4

I have a threaded FTP script. While the data socket is receiving the data, a threaded loop sends NOOP commands to the control socket to keep control connection alive during large transfers.

I am prevented from using the FTP.retrbinary() command as, if I want to keep the control connection alive I must separate the data and control sockets which retrbinary does not do.

Code below:

def downloadFile(filename, folder):
    myhost = 'HOST'
    myuser = 'USER'
    passw = 'PASS'
    #login
    ftp = FTP(myhost,myuser,passw)

    ftp.set_debuglevel(2)
    ftp.voidcmd('TYPE I')
    sock = ftp.transfercmd('RETR ' + filename)
    def background():
        f = open(folder + filename, 'wb')
        while True:
            block = sock.recv(1024*1024)
            if not block:
                break
            f.write(block)
        sock.close()
    t = threading.Thread(target=background)
    t.start()
    while t.is_alive():
        t.join(120)
        ftp.voidcmd('NOOP')
    ftp.quit();


My PROBLEM: FTP.transfercmd("RETR " + filename) defaults to ASCII transfers and Im transferring video so it has to be Binary (hence the ftp.voidcmd('TYPE I) call to force Binary mode).

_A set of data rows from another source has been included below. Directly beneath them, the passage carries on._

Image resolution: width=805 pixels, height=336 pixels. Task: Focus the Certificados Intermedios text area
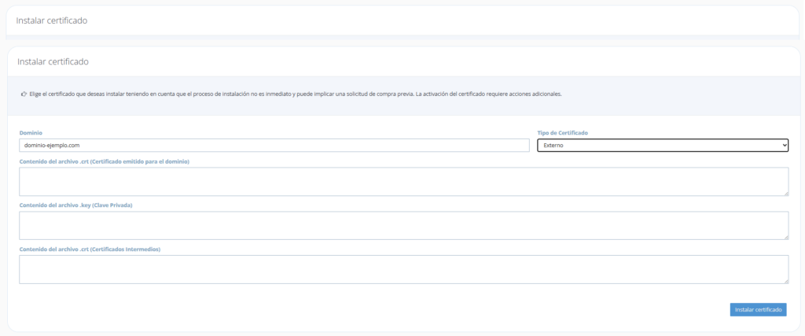(403, 269)
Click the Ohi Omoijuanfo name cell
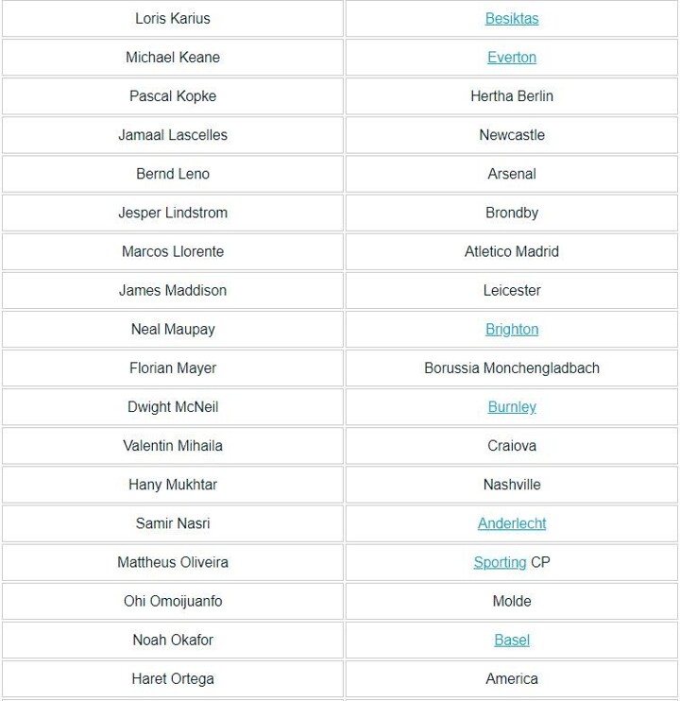This screenshot has height=701, width=680. click(x=173, y=601)
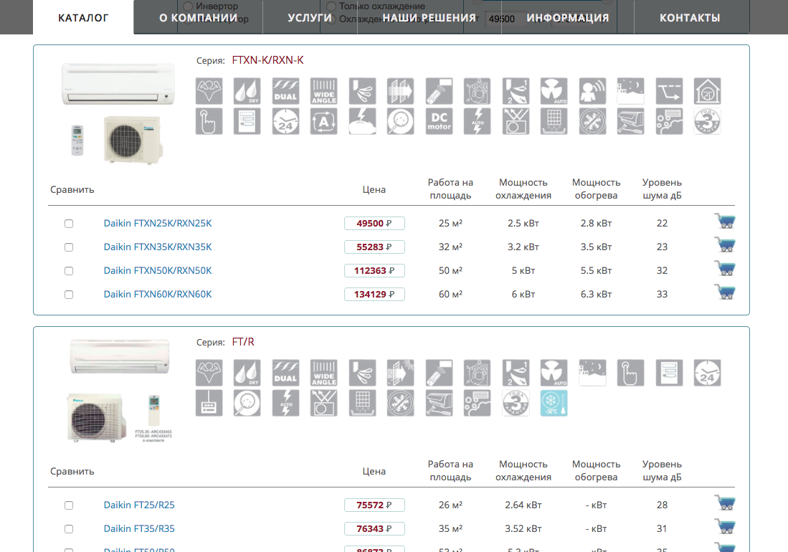Click WIDE ANGLE icon in FT/R series
788x552 pixels.
(x=323, y=373)
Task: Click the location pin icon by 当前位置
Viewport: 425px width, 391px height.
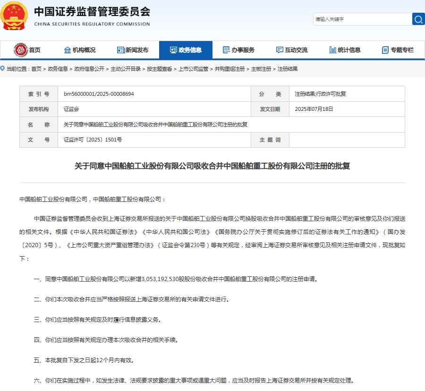Action: pyautogui.click(x=3, y=69)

If I DONT call ftp.voidcmd('TYPE I) the NOOP commands get send successfully and the output is as follows:

*cmd* 'NOOP'
*put* 'NOOP\r\n'
*get* '200 NOOP: data transfer in progress\n'
*resp* '200 NOOP: data transfer in progress'
*cmd* 'NOOP'
*put* 'NOOP\r\n'
*get* '200 NOOP: data transfer in progress\n'
*resp* '200 NOOP: data transfer in progress'
*cmd* 'NOOP'
*put* 'NOOP\r\n'
*get* '200 NOOP: data transfer in progress\n'
*resp* '200 NOOP: data transfer in progress'

etc. But the file is in ASCII and therefor corrupted. If I DO call ftp.voidcmd('TYPE I), The NOOP command only sends once, and the control socket doesnt respond until the transfer completes. If the file is large, the control socket times out as if the NOOPs were never sent...

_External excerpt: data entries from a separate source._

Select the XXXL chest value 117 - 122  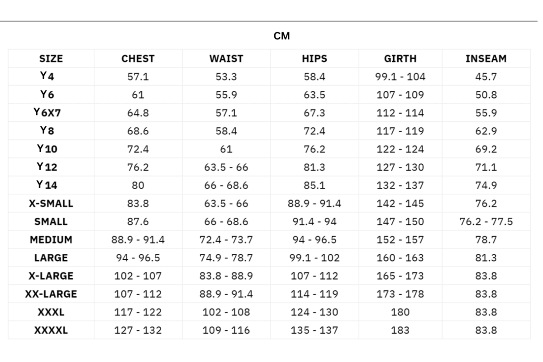pyautogui.click(x=138, y=312)
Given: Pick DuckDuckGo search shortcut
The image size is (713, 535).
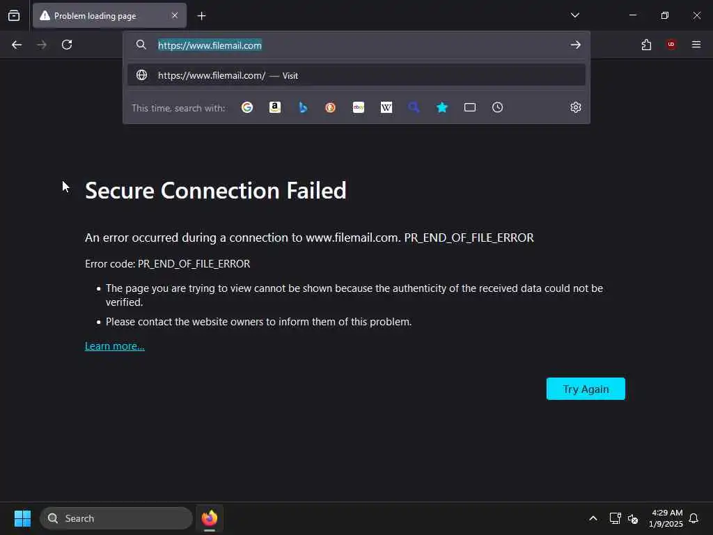Looking at the screenshot, I should tap(331, 107).
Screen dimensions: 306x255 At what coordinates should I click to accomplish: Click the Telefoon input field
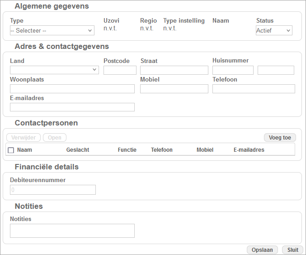tap(254, 89)
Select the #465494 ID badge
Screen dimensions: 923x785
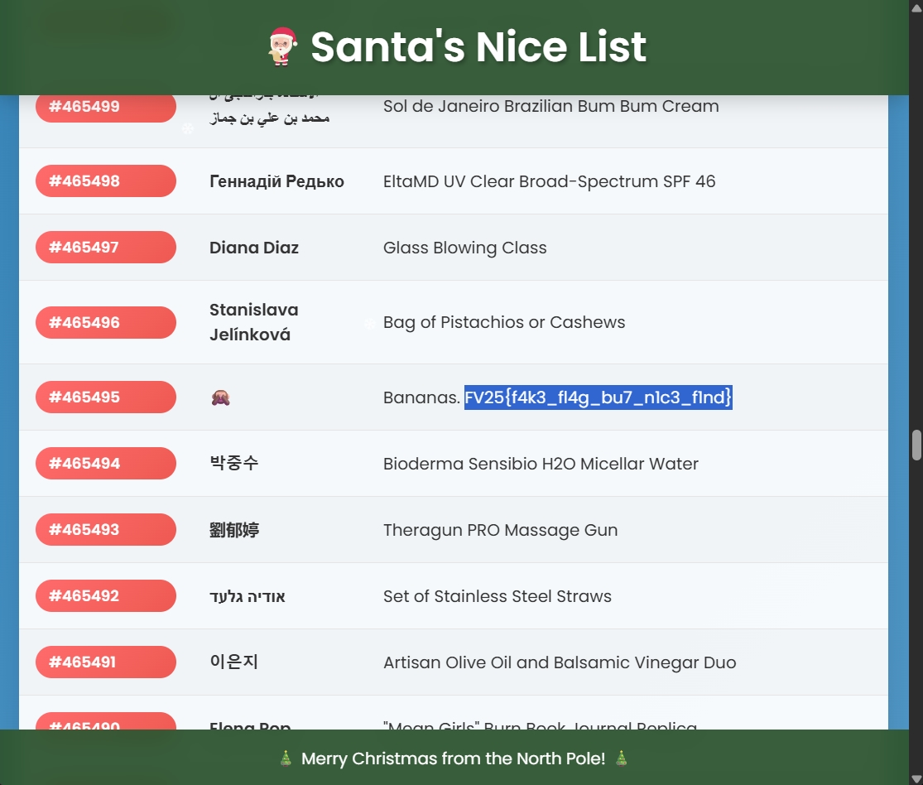click(x=105, y=464)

Very strange, but I am sure its simple. It seems as though the transfercmd() is not splitting the control and data sockets as it is supposed to... and therefore the ftp var is not seperated from the data stream... or something. strange.

Thanks in advance for any advice you can offer.

hammus
  • 2,602
  • 2
  • 19
  • 37
  • Instead of using both `FTP.voidcmd(TYPE I)` and `FTP.transfercmd()`, have you tried to use `FTP.retrbinary()` instead? – uselpa Nov 15 '13 at 22:34
  • @uselpa - Thanks for the response. Yes retrbinary is not an option as it does not return the data socket, which is necessary to send separate commands to the control socket. – hammus Nov 18 '13 at 21:48
  • please try `tcpdump` and/or `strace` to narrow down the problem. I'm a bit surprised to see "data transfer in progress" in response to `NOOP`, perhaps that's an `ftplib` artefact. – Dima Tisnek Nov 21 '13 at 16:35
  • on an unrelated note, why do you need to keep control connection around anyway? is this a smallest test case, or is this your entire code? if it's a simple download, there are tons of other libraries, e.g. `pycurl`. – Dima Tisnek Nov 21 '13 at 16:37
  • duplicate of http://stackoverflow.com/questions/5545666/threaded-noop-command-during-retrbinary – Dima Tisnek Nov 21 '13 at 16:39
  • @qarma - re: keeping the control connection around: Im doing it so that I can tell when the transfer is finished... otherwise ftplib will wait forever for a transfer complete response... I will look into the pseudocode you have suggested at the bottom of your answer – hammus Nov 21 '13 at 20:12

1 Answers1

3

tcpdump confirms that server only sends 226 Transfer complete. after entire file was sent by the server.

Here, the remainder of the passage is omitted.